- WinRoll
- Developer: Wil Palma
- Release: April 10, 2003; 23 years ago
- Stable release: 2.0 / April 10, 2004; 22 years ago
- Written in: Assembly language
- Operating system: Microsoft Windows
- Type: Personalization
- License: zlib License
- Website: www.palma.com.au/winroll/

= WinRoll =

WinRoll is an free and open-source utility for Windows that allows the user to collapse, or "roll up", individual windows into their title bars (reminiscent of WindowShade on Classic Mac OS) in addition to other window management related features. The utility is compiled in assembly code, allowing it to be very compact. It was written by Wil Palma.

==Features==
The purpose of WinRoll is to allow users to have many windows on the screen, while keeping them organized and manageable.

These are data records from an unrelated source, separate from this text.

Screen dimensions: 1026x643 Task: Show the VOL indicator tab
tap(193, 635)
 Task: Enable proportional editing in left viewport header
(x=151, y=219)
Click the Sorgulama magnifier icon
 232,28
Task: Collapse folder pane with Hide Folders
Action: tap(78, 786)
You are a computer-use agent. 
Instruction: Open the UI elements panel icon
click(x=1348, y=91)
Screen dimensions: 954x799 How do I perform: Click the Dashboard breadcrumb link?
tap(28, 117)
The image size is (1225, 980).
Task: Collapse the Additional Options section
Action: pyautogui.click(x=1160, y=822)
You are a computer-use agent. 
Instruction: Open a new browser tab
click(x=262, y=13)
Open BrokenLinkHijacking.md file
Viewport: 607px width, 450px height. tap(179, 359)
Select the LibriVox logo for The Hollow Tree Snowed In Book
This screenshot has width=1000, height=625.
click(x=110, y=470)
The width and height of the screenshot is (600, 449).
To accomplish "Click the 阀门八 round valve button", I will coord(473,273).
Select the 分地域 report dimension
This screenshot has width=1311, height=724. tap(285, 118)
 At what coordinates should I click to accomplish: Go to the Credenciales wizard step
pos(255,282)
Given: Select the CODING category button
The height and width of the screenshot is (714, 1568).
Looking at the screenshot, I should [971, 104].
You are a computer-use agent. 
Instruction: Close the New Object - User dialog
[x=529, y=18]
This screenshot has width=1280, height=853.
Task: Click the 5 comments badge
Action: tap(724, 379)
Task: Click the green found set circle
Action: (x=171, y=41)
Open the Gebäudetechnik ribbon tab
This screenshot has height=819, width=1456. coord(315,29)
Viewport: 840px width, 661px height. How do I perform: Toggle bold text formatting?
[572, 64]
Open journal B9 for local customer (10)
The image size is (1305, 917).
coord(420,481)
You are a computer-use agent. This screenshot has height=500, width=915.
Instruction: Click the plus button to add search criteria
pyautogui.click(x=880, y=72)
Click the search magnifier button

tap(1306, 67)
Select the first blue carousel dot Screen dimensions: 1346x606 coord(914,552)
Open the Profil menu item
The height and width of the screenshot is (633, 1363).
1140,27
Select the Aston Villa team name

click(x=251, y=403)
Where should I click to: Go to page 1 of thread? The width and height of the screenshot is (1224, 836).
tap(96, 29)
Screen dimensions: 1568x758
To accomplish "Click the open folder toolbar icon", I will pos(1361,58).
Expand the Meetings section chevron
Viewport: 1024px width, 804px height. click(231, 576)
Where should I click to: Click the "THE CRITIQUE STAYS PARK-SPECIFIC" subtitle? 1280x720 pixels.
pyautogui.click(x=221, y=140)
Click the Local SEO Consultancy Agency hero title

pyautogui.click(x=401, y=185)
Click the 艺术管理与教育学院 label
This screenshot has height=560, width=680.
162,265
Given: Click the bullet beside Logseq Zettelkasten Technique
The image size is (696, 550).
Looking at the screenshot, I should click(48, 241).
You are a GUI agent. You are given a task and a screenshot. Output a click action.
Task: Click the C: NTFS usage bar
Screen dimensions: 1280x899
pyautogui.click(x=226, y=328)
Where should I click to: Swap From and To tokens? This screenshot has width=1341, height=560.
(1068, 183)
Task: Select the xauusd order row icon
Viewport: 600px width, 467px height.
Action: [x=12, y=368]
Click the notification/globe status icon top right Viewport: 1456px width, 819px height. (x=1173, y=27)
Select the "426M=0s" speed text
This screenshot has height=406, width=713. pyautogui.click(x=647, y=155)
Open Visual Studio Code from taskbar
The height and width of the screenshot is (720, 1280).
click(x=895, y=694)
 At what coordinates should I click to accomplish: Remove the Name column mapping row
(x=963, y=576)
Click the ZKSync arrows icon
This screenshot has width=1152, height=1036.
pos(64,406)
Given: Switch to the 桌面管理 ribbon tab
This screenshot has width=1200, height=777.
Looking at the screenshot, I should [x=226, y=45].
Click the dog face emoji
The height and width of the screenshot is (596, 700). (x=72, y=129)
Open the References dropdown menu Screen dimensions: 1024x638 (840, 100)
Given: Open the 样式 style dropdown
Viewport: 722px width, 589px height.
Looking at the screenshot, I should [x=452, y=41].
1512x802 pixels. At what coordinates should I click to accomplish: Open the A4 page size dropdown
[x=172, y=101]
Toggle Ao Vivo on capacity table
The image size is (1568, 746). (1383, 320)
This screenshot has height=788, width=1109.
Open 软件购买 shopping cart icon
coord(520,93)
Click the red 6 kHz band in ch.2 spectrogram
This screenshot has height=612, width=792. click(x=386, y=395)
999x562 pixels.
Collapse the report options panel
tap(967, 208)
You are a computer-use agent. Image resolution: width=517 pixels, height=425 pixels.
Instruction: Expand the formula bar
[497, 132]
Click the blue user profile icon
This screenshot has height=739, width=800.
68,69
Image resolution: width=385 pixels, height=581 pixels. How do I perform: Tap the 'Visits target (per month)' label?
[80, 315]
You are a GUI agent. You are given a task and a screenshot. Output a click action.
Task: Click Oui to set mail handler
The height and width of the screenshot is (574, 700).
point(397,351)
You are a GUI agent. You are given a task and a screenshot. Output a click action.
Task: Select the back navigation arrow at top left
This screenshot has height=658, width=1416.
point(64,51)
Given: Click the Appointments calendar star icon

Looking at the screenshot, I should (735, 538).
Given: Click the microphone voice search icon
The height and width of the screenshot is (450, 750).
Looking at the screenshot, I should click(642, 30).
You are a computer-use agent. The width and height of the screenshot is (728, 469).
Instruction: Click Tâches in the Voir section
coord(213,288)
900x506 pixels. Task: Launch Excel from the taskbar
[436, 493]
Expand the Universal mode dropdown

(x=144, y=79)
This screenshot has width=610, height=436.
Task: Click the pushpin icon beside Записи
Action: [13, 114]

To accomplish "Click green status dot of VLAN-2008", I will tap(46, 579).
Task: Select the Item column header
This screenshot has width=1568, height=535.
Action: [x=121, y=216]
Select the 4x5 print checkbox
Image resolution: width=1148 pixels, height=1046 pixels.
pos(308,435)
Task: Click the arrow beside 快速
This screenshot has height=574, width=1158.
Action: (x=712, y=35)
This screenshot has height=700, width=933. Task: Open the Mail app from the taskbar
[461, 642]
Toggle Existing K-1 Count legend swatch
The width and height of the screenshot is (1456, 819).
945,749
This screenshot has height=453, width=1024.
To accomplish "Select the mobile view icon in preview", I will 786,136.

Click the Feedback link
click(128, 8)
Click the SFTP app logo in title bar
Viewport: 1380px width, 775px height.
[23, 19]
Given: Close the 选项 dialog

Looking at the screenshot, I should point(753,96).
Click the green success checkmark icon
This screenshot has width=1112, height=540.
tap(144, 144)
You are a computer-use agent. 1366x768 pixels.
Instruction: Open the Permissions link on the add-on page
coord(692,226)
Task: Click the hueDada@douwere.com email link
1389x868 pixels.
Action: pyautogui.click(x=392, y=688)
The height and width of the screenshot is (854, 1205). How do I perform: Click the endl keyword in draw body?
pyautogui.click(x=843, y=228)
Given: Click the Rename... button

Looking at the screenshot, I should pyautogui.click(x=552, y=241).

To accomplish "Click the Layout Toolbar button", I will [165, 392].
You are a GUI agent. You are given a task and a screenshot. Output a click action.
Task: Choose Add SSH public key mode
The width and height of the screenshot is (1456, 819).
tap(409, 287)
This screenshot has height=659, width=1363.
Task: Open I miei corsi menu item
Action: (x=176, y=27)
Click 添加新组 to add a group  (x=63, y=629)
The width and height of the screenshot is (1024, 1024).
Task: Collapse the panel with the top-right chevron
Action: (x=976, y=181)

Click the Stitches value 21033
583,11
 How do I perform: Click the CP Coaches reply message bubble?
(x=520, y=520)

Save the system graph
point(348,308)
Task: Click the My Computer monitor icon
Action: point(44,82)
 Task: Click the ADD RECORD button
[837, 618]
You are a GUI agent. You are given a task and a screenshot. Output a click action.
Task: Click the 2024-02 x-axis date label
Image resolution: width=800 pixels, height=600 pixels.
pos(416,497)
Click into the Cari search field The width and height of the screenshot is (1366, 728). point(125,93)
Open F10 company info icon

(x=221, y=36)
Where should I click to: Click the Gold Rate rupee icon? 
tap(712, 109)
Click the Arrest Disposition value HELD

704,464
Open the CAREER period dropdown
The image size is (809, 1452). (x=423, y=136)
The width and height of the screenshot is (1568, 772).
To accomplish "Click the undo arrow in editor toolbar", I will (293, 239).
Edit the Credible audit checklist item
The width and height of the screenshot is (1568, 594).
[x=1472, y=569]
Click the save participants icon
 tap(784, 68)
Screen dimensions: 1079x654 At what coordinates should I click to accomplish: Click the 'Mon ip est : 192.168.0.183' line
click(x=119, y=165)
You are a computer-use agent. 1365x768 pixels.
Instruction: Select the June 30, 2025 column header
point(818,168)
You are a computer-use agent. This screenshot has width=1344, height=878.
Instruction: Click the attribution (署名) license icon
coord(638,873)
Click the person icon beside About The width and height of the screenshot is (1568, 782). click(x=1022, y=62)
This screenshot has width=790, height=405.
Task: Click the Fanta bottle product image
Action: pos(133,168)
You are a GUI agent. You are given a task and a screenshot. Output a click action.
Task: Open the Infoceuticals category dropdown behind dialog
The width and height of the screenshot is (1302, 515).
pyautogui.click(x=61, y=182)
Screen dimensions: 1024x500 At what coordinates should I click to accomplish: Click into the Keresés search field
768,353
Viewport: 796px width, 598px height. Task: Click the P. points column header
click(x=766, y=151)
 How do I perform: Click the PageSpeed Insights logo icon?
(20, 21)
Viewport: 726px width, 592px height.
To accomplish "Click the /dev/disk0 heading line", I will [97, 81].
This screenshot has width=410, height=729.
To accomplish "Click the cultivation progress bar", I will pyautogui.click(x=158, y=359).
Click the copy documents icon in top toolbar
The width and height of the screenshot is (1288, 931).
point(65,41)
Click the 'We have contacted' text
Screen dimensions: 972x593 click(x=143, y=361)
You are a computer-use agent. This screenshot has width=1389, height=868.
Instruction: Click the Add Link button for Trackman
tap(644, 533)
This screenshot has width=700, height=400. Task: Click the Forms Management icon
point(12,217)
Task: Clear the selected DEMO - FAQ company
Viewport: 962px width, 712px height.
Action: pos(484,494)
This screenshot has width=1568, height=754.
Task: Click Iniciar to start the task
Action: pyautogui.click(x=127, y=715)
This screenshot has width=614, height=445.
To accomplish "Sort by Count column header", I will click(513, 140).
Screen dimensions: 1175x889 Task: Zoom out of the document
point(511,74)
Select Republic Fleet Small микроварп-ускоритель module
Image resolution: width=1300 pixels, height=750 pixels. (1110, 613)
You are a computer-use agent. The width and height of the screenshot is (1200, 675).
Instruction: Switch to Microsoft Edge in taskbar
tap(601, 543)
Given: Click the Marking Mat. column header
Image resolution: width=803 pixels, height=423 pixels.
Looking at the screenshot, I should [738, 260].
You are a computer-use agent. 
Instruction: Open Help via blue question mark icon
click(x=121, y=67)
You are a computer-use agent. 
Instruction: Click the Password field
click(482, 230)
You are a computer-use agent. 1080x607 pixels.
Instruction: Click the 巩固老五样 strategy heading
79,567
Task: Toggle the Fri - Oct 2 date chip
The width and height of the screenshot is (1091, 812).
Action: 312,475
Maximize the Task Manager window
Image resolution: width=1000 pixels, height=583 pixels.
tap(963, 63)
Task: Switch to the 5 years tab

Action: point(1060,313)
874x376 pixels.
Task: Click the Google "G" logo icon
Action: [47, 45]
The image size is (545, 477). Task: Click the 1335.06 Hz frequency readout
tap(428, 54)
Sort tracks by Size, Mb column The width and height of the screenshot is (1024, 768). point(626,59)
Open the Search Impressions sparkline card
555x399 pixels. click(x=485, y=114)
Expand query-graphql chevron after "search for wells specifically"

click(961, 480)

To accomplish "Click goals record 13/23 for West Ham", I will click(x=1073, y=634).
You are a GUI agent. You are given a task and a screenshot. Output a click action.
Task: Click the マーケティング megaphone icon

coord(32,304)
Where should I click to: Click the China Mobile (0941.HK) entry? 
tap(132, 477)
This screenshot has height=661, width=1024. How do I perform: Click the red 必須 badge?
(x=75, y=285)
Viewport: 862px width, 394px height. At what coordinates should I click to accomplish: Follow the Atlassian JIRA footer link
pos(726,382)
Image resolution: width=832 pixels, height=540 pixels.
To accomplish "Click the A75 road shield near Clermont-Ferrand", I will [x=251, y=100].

The main feature of the program is enabling the user to "roll" windows up into their title bars. With the utility enabled, users may collapse windows with a single right click of the title bar. It also allows users to minimize programs to the tray, and to adjust the opacity of windows in order to make them semitransparent (or even fully transparent).

==History==
WinRoll 1.0 was first released on April 10, 2003. It is unclear if it still maintained by Wil Palma. The most recent version, 2.0, was released on April 7, 2004. Being an open source program, its source code was freely available from the website. The website is now down.